Document extract
To further elucidate the impact the pro-inflammatory mediators had on the astrocyte’s susceptibility to infection, we added purified inflammatory cytokines to the supernatants of astrocytes prior to TC-83 infection ()). The cytokine doses used in this experiment were determined from the inflammatory mediator increases noted in (100 pg/mL of either IL-1α, IL-1β, or IL-6, or 500 pg/mL of IL-8). U-87 MG cells pre-treated with IL-1α had the most significant increase in viral titers at 6hpi, while IL-6 and IL-8 pre-treatment increased viral titers most significantly at the later time points ()). Cells treated with IL-1β produced the most virus at all of time points examined. This lead us to suggest that IL-1β might play the most significant role in priming naïve astrocytes for TC-83 infection and contribute to the spread of the infection in the neuronal microenvironment. To further explore this hypothesis, we repeated the treatment and infection schematic from ) using 100 pg/mL of IL-1β instead of a therapeutic. We observed that when pre-treated with IL-1β, microglia produce inflammatory mediators that significantly increase the viral uptake of bystander astrocytes, with a ten-fold increase in viral titers over the mock control ()). Use of the IL-1β inhibitor Pirfenidone in the context of the infectivity experiment reveals significantly reduced viral titers at all time points queried, indicating that IL-1β pro-inflammatory signaling is significantly contributing to the priming of the surrounding microenvironment ()). While we anticipate that caspase-1 mediated activation of pro-IL-1β will contribute to activated IL-1β levels in infection scenarios, we expect that a portion of the IL-1β produced will be the result of increased gene expression. We note that in direct infected U-87 MG and HMC3 cells, IL-1β gene expression is significantly inhibited ()). This corresponds with viral capsid protein-mediated inhibition of host transcription previously reported in TC-83 infection [Citation44]. Most importantly, HMC3 cells receiving overlays from infected U-87 MG astrocytes display a 2-fold induction of IL-1β gene expression as early as 2hpi. This further implicates IL-1β as a potential mediator of the increased infectivity phenotype.

Discussion

Infection of neuronal tissue by neurotropic viruses is often associated with a significant level of inflammation, which has also be linked to BBB permeability and long-term neurological consequences. Thus, it is undeniable that collateral damage resulting from inflammatory events elicited in bystander cells plays an important role in neurodegenerative outcomes during a viral infection. It is also highly likely that the inflammatory dynamics and ensuing tissue damage will not be abrogated by antiviral strategies alone. Successful interventions will have to address inflammatory events elicited by infected and bystander cells in order to protect the host from long-term neurological damage.

Dataset records
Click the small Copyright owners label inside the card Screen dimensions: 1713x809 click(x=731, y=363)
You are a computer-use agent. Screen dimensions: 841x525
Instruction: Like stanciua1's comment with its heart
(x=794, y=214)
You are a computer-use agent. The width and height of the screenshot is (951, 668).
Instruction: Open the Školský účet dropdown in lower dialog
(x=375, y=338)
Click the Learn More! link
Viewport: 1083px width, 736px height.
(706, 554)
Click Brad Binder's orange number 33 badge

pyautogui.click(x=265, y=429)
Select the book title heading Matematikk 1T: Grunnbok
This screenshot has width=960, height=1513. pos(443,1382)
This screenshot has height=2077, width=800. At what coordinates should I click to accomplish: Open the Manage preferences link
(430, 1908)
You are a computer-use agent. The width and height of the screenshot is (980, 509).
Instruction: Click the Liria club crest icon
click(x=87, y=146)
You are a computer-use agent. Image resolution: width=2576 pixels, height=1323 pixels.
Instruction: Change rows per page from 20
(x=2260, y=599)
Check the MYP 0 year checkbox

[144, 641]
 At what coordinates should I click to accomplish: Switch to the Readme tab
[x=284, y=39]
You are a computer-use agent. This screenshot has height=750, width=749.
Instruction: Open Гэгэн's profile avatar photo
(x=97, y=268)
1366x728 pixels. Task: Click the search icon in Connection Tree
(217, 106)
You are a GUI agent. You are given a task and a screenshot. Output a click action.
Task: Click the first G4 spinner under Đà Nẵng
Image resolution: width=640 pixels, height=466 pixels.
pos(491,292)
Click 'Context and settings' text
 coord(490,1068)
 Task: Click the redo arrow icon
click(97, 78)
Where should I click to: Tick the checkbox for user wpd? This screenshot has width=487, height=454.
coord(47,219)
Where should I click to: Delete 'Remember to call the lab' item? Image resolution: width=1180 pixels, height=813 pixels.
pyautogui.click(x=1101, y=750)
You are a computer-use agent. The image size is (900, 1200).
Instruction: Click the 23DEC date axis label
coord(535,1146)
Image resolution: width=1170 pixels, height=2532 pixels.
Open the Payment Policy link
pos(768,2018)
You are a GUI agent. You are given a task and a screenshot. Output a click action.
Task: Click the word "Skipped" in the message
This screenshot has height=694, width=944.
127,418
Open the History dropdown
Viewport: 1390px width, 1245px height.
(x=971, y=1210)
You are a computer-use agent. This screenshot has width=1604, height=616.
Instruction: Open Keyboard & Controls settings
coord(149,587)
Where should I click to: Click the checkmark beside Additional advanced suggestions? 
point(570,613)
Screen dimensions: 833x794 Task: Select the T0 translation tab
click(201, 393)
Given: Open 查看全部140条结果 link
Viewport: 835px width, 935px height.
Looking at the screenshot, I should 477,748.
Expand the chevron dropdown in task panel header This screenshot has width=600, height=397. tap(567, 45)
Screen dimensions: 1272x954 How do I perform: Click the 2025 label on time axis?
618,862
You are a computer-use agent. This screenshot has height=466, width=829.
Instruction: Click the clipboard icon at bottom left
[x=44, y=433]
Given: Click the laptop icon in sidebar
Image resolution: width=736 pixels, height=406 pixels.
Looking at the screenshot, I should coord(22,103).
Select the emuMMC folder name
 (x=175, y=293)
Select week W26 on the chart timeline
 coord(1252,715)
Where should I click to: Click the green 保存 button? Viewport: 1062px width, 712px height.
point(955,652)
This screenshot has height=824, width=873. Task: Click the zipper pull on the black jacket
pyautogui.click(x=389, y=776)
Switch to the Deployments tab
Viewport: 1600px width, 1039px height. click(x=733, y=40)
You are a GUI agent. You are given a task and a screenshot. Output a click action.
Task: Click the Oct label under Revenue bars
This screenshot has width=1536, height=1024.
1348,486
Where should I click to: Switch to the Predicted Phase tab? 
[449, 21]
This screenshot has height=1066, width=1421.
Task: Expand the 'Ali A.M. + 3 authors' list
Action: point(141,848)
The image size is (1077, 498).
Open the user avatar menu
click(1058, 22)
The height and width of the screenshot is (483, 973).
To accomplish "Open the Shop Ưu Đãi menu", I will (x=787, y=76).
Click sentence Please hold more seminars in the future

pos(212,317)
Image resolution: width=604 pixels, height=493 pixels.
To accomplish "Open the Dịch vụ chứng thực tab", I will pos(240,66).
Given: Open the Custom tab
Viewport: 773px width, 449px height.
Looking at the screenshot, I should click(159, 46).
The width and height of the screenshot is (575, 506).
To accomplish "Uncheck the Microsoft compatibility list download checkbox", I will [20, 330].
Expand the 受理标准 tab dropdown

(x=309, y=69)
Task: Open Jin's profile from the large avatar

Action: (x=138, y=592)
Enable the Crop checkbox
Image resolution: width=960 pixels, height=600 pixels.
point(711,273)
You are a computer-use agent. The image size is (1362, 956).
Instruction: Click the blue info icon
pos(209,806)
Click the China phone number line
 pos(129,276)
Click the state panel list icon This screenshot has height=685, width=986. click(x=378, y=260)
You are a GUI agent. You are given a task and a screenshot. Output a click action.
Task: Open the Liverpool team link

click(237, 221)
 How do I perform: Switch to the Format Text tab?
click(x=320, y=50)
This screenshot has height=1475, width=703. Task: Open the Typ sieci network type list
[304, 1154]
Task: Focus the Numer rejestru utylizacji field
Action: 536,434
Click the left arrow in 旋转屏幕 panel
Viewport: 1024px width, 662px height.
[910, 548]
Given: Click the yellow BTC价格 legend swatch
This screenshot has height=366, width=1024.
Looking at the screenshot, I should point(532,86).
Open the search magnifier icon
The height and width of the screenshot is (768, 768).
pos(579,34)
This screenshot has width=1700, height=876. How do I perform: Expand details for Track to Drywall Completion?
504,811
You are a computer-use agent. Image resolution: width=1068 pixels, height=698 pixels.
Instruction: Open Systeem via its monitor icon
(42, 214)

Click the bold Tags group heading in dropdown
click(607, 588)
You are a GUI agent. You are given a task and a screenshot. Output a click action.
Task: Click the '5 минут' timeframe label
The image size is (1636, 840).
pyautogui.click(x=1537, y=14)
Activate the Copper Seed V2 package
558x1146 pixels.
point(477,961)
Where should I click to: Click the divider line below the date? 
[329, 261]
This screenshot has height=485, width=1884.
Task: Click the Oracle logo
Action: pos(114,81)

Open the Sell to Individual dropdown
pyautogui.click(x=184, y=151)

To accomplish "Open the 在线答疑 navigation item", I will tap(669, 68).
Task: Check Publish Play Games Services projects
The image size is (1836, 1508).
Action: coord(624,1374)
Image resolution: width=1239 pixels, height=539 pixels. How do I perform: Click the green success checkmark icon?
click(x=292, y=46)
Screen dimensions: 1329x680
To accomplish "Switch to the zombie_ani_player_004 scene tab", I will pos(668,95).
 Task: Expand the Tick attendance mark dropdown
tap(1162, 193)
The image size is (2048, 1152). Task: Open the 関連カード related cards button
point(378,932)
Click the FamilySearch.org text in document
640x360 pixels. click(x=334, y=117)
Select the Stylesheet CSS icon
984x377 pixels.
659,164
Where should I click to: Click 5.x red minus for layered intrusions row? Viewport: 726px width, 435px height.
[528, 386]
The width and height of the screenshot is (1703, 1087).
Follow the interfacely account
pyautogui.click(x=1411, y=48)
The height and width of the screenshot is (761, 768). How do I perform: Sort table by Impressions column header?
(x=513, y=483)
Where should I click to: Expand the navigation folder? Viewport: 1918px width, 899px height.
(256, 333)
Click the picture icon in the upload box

The task
Write the next part of the text on inflammatory cytokines and TC-83 infection of astrocytes, starting after its final sentence.

Result for this exercise
Our data indicates that in vitro, human microglia (HMC3 cells) are infected by the TC-83 strain of VEEV in a manner that leads to caspase-3/-7 activation, mirroring the accepted U-87 MG astrocyte model. Upon infection, both the astrocytoma and microglial cell lines experience an accumulation of ROS in a manner that parallels decreased mitochondrial membrane potential. This mitochondrial dysfunction is more pronounced in the astrocytoma model, which we suggest is the result of cell-type specific tolerances to mitochondrial damage. Scavenging microglia could have a higher tolerance to ROS accumulation that allow it to sustain an equivalent viral load to astrocytes without experiencing similar mitochondrial consequences.

It is well accepted that microglia become activated during neurotropic viral infections, with activation leading to the expression of numerous downstream pro-inflammatory responses. In the context of TC-83 infection, we note that U-87 MG astrocytes produce increased levels of IL-1β, while HMC3 microglia release more IL-1α, IL-1β, IL-6, and IL-8. We observed similar alterations in TC-83 infected primary astrocytes and primary microglia, suggesting that our in vitro model can accurately depict inflammation induced in primary cell cultures. As astrocytoma cells experienced more pronounced mitochondrial dysfunction phenotypes, the relationship between mitochondrial dysfunction and inflammation in infected cells appears to be non-linear. This difference in pro-inflammatory cytokines is most likely the result of cell-specific functions, with the microglia’s role in leukocyte recruitment imparting a stronger inflammatory cytokine response to these cells than astrocytes.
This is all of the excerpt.